The United States is inaugurating a new and significantly larger consulate in Greenland today.

Until now, the United States has operated from a small house at the harbor in Nuuk, but on Thursday the new consulate — a three-story, 3,000-square-meter building in the center of the capital — officially opens.

Since 2020, the United States has used a house on the harbor loaned by the Arctic Command, but it is now moving into larger premises at a time of heightened tensions between Greenland and Denmark on one side and the United States on the other.

A demonstration against the opening has therefore been announced for Thursday, and Prime Minister Jens-Frederik Nielsen will not attend the official opening ceremony.

Protesters plan to bring banners and stand with their backs turned toward the consulate for two minutes as a sign of discontent with the United States.

When the American consulate reopened in Nuuk in 2020, several members of Naalakkersuisut — the Greenlandic government — took part in the event.

—Sermitsiaq
Now the special envoy has flown back to the United States, where he will report back to his boss, U.S. President Donald Trump. And to that, Landry says:

‘I will report back to him that ever since he began talking about Greenland back in 2016, he has actually put Greenland on the map. And what he essentially did was recognize that the United States, prior to President Trump, had neglected Greenland.’

Q: Some of the people we have spoken to feel somewhat offended by the tone coming from the United States. Do you think there is something in the rhetoric from the U.S. that people here simply do not understand, or what is it really about?”

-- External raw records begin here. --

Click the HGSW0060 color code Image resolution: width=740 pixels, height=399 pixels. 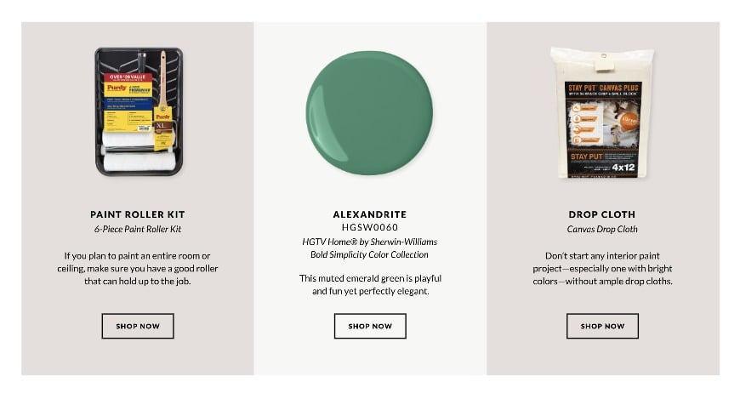[370, 227]
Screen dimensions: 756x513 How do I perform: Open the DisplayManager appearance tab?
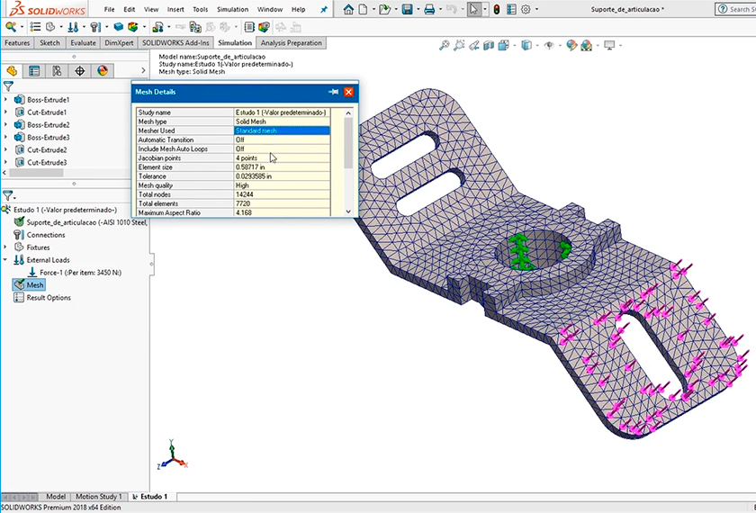pos(102,70)
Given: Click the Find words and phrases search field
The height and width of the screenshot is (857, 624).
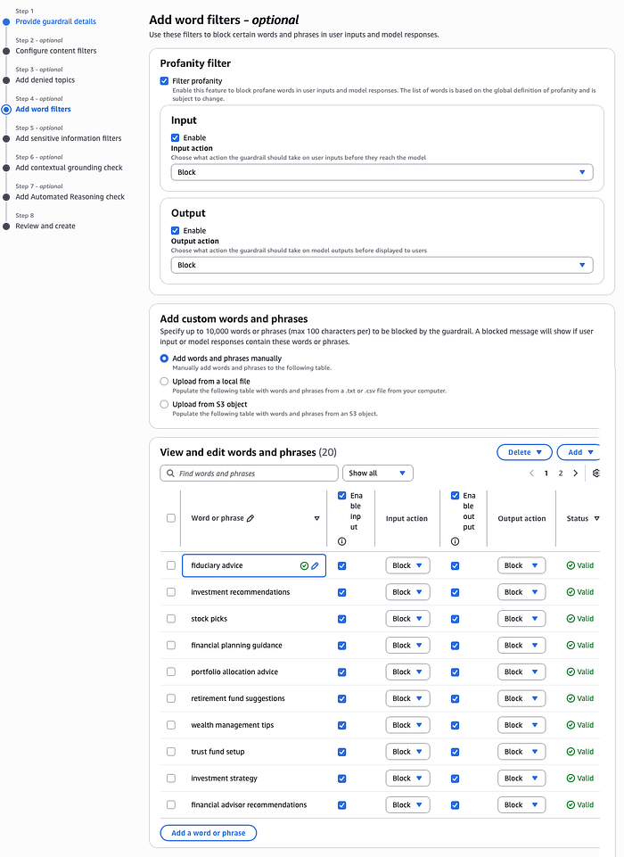Looking at the screenshot, I should click(250, 474).
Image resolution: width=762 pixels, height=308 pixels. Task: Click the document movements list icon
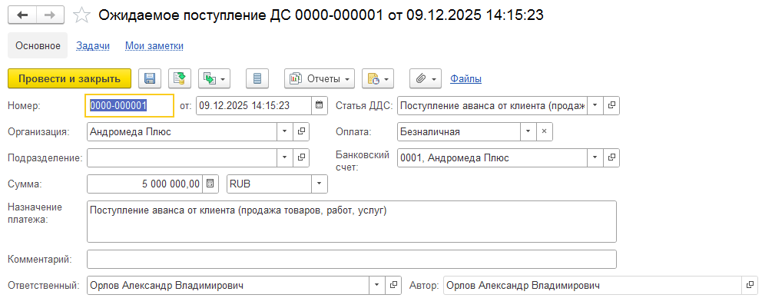click(257, 78)
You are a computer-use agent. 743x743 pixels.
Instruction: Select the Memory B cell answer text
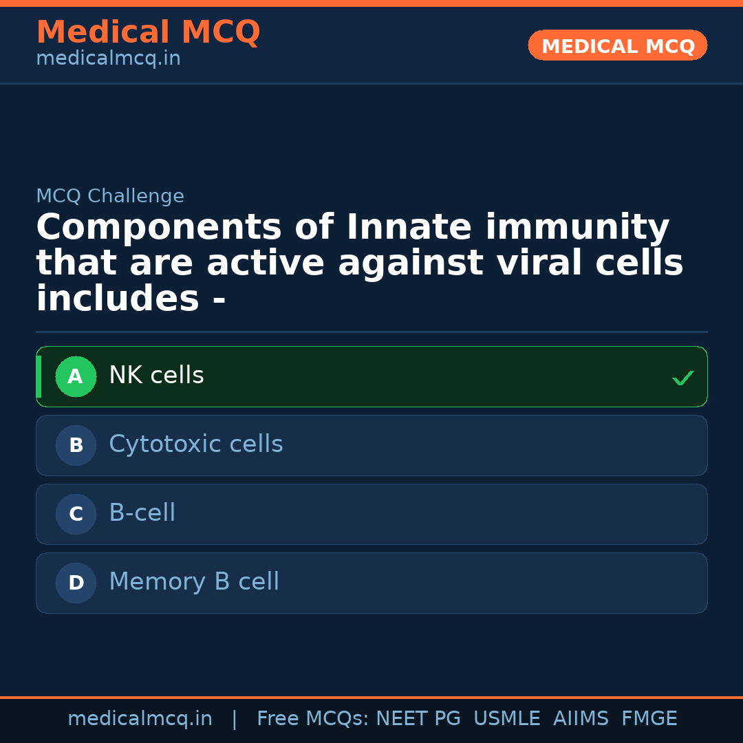194,582
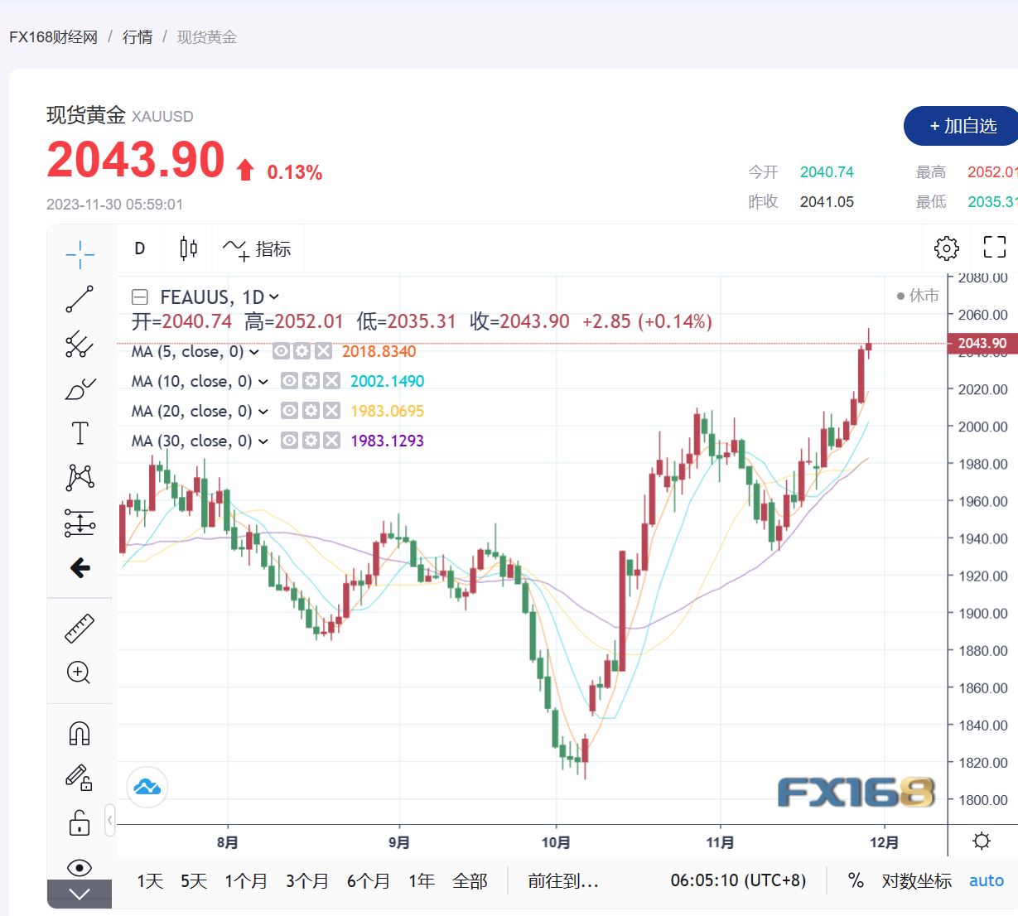Remove the MA 30 indicator
1018x916 pixels.
(331, 441)
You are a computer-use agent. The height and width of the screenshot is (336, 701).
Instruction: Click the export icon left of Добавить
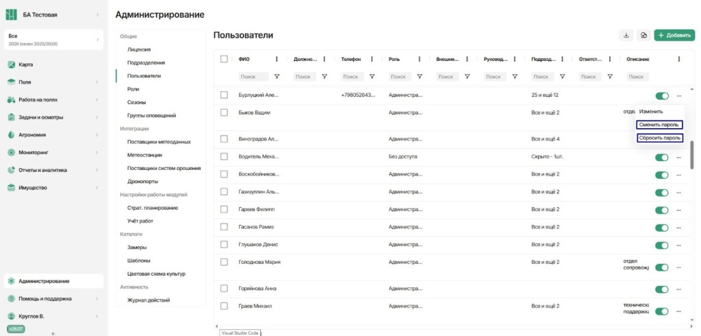click(x=643, y=36)
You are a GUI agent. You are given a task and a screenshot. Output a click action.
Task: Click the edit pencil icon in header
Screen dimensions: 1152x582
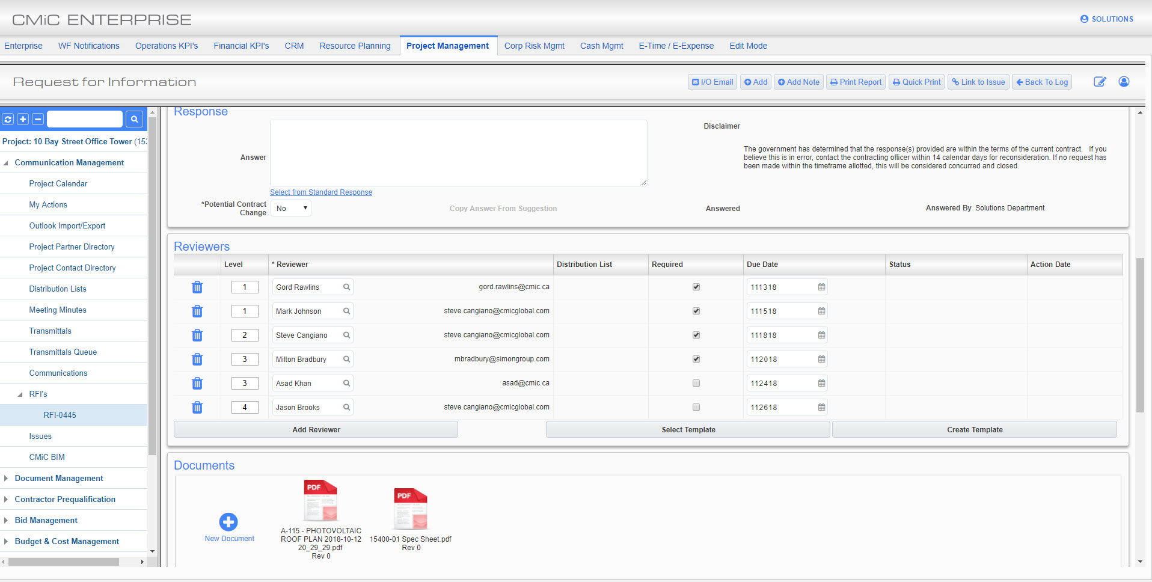click(x=1099, y=82)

“Well, listen, I have never paid much attention to what people say about me. People make memes and jokes and say harsh things. I will always say that people should judge me by my actions, not my words,” Landry replies before turning to Trump.

“Donald Trump is definitely a man of action. And he always wants to create opportunities for people. He wakes up every day working to make life better for Americans. And I believe that is the same kind of prosperity he wants to bring to Greenland as well. And it begins with security.”

The journalist tells Jeff Landry that some of the people DR has spoken to still believe that President Trump wants to take over Greenland.

‘And I have to ask you: Is that still the mission?’

‘The mission is to bring this country under the Monroe Doctrine in a way that is beneficial to Greenland. When I spoke with Greenlanders, every question was about this: Do you want the United States to be here? Not everyone says no — some want a closer relationship.’

‘And they are not only saying it with words, they are also showing it physically in a very clear way. So again, I would say those are the people Donald Trump cares about. And I certainly do as well,’ Jeff Landry explains.

(The interview took place yesterday.)

—DR
The organizer of Future Greenland, Christian Keldsen, said that although he does not believe Jeff Landry understood the conference’s main message, he is convinced that the other participants did:

“I have to conclude that the person everyone is talking about — even though he is not part of the conference — has not understood the message about what Greenland wants and what Greenland is capable of,” said Christian Keldsen.

“–But I believe everyone else has understood that there is something valuable here. There is a desire for cooperation, but it also has to happen on Greenlandic terms.”

—KNR
On Thursday, Malene Vahl Rasmussen, mayor of Kujalleq — Greenland’s southernmost municipality with 6,000 inhabitants — delivered a letter of protest to U.S. Ambassador Kenneth A. Howery.

She says that the municipality’s citizens are still affected by the aggressive American statements regarding Greenland.

Malene Vahl Rasmussen explains that she had not previously had the opportunity to deliver the protest letter — but now she has.

“I represent the citizens of the municipality, but I also represent my country, and I will do everything I can to protect it.”

Q: Do you still feel that your country is in danger?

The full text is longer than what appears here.